[Material]
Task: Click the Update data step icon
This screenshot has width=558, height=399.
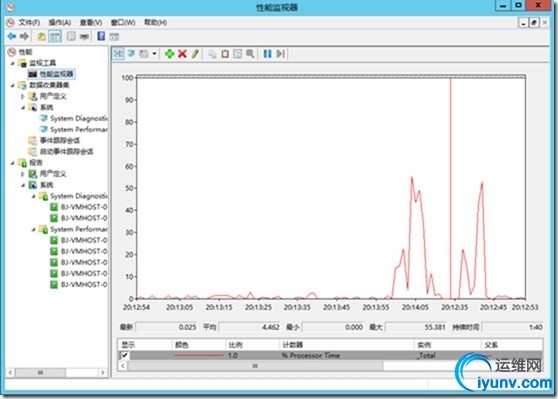Action: pos(280,54)
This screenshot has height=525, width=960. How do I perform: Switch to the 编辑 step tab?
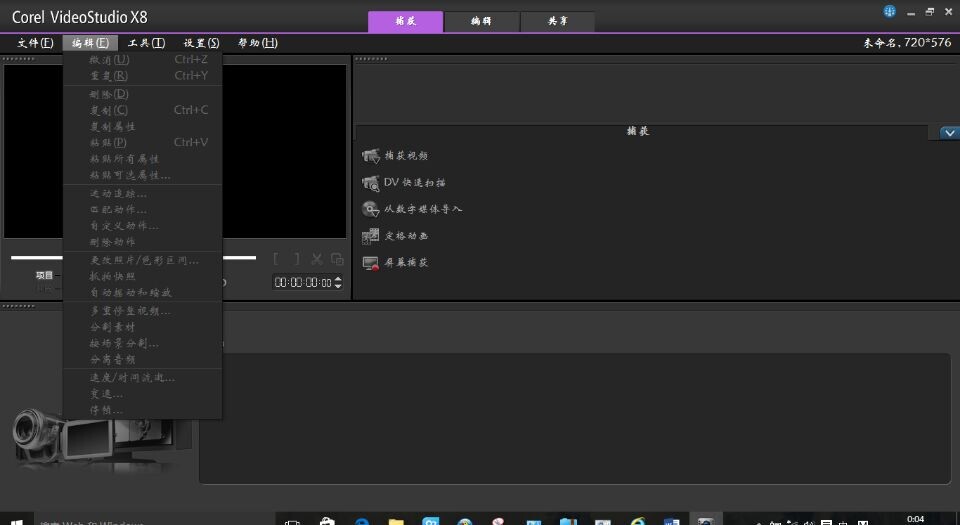(481, 21)
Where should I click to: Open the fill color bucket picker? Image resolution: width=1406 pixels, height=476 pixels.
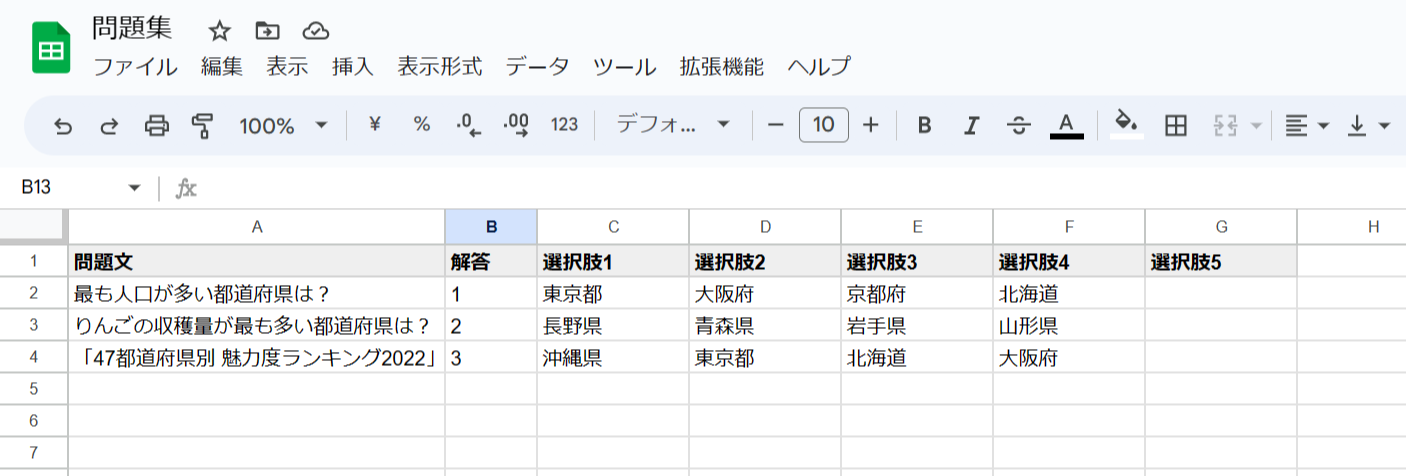click(x=1127, y=124)
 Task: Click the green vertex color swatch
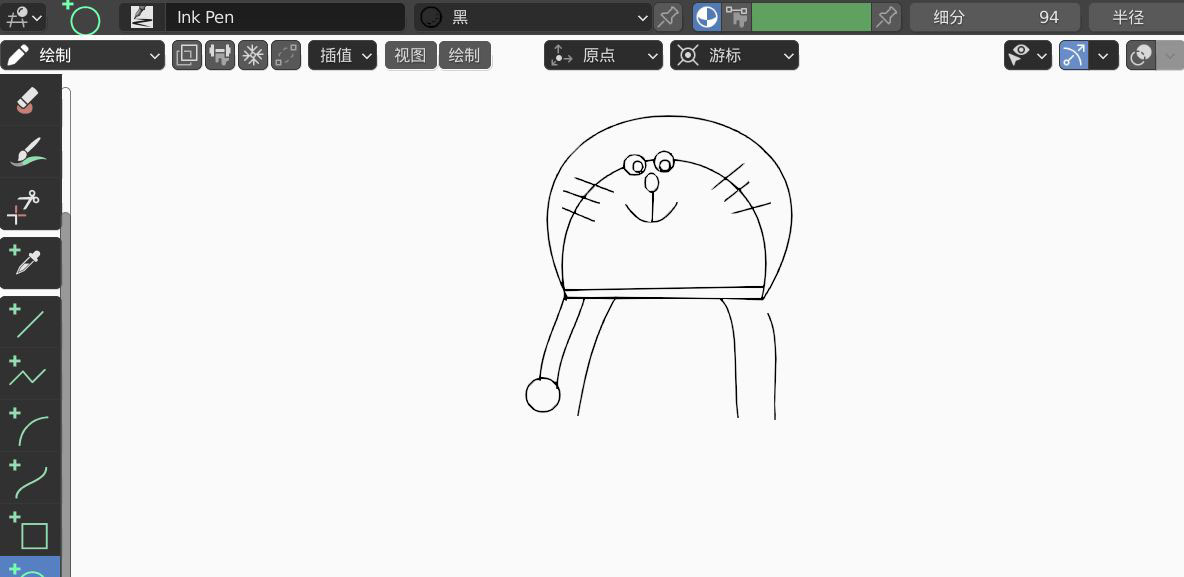coord(810,17)
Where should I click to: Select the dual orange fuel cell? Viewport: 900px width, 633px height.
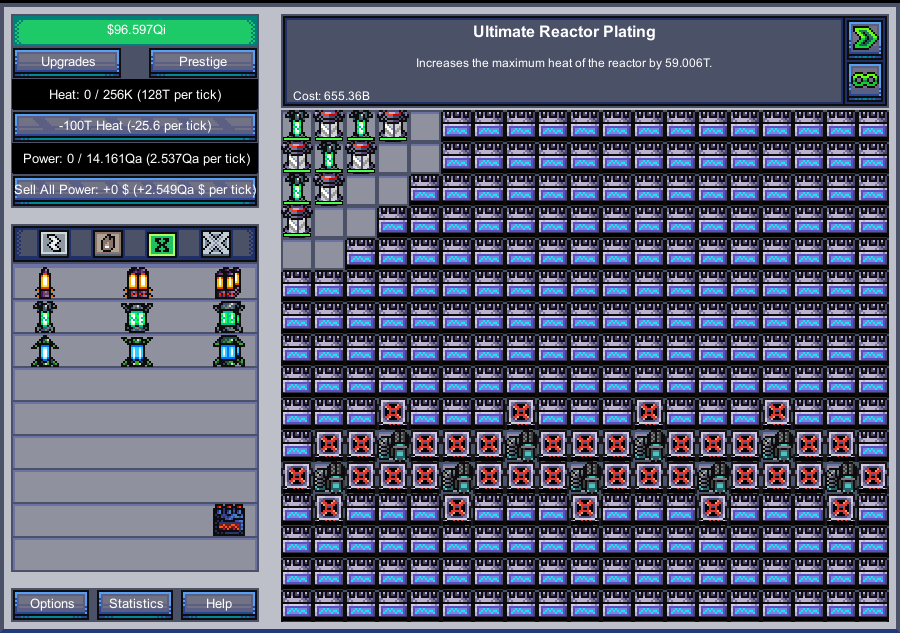pos(137,283)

[What is being asked] Copy out the data between the lines holding "This screenshot has height=525, width=960." and "coord(810,17)", inclusive, multiplying each click coordinate in the answers by 0.45 and rounding to whole numbers (halves go up) while leaving all other text unchanged. Leave the pictures out.

[Final result]
This screenshot has height=525, width=960. How do I perform: Switch to the 编辑 step tab?
(216, 9)
Where should I click to: Open the fill color bucket picker? Image resolution: width=1406 pixels, height=476 pixels.
click(x=507, y=56)
 Task: Click the green vertex color swatch
coord(365,8)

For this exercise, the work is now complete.